Extracted data entries
• • • • • • •

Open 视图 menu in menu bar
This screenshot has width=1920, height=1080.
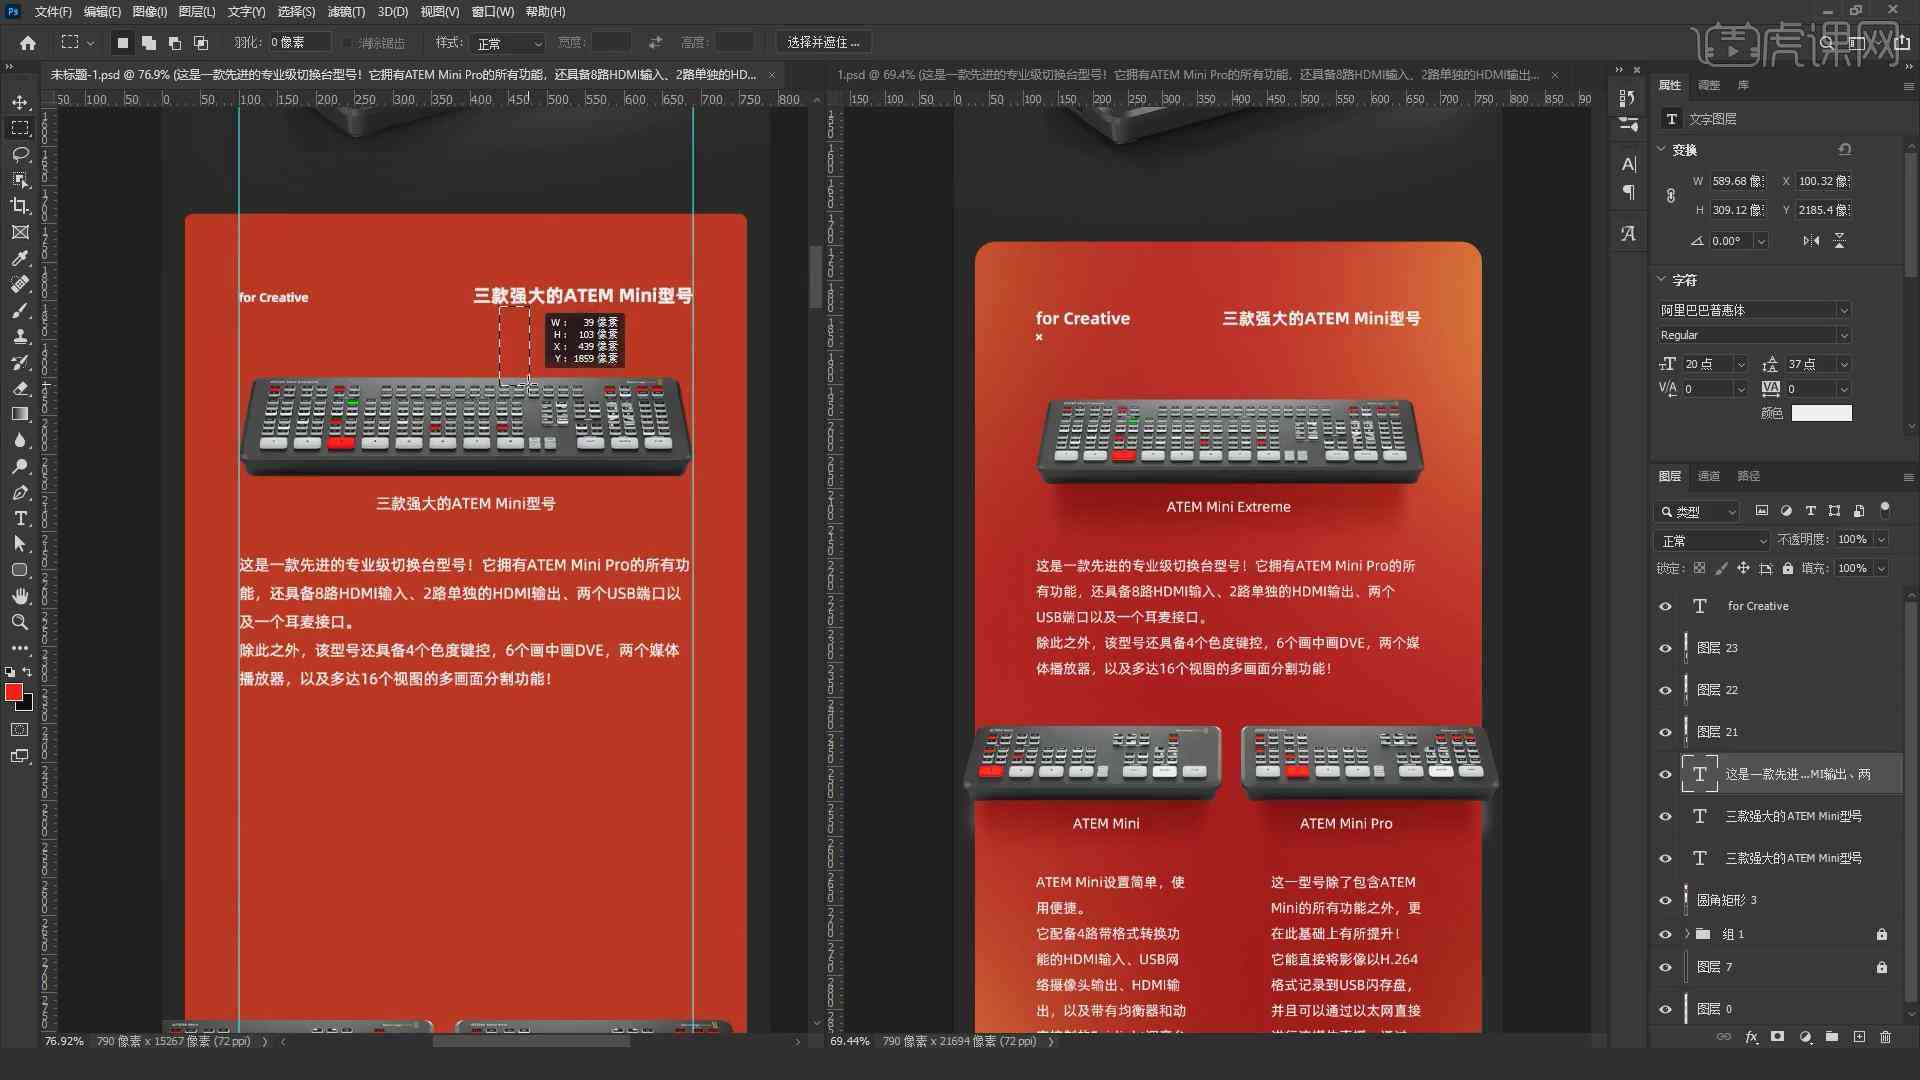[438, 13]
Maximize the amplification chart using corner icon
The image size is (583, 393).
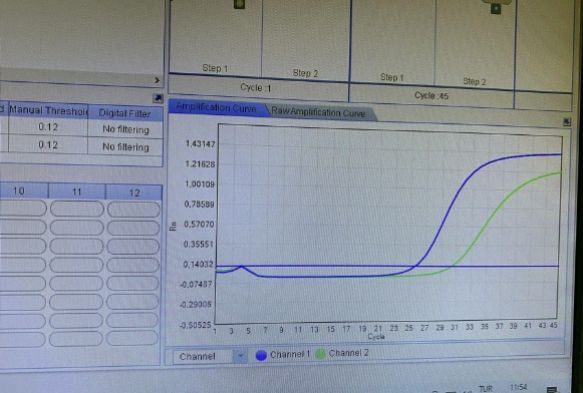click(567, 122)
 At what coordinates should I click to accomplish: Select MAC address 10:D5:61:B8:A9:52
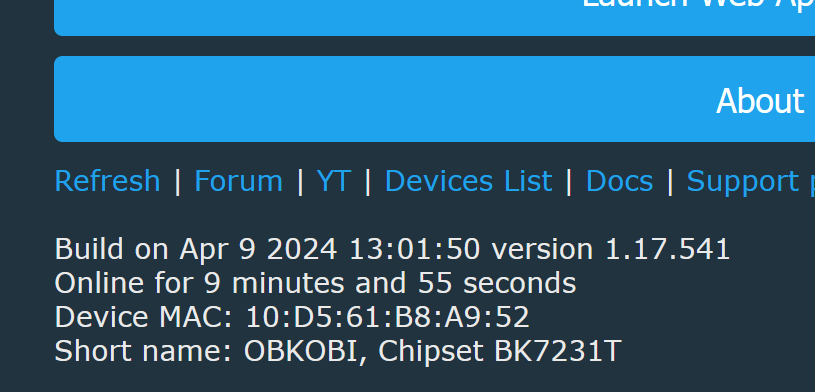[x=387, y=317]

• • • • • • •

The problem -
Please print the entries shown above again, exactly, and skip the pictures.

Task result -
Open 视图 menu in menu bar
This screenshot has width=1920, height=1080.
[438, 13]
Maximize the amplification chart using corner icon
The image size is (583, 393).
click(567, 122)
 At what coordinates should I click to accomplish: Select MAC address 10:D5:61:B8:A9:52
[x=387, y=317]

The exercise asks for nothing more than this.